▶ [The problem]
Copy word for word the part of the records below that runs from the line containing "Tap the number 200 in the scale label" through the end of the records.
** START OF Entries provided **
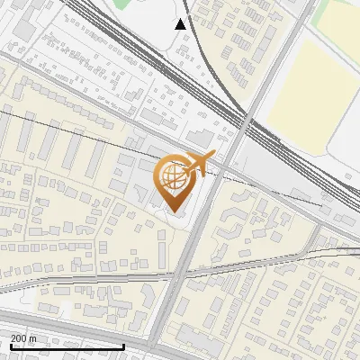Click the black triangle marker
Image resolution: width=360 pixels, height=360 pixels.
(181, 24)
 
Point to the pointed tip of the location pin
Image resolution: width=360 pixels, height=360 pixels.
(175, 212)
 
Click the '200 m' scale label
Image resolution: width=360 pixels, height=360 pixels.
(23, 338)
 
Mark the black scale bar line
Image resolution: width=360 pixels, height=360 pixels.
(67, 346)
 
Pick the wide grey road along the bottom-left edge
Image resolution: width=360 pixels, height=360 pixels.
(54, 326)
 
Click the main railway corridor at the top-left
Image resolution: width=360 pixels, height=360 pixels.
(99, 22)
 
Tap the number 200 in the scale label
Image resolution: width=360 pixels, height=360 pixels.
(18, 338)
** END OF Entries provided **
▶ [Written solution]
Tap the number 200 in the scale label
Image resolution: width=360 pixels, height=360 pixels.
(18, 338)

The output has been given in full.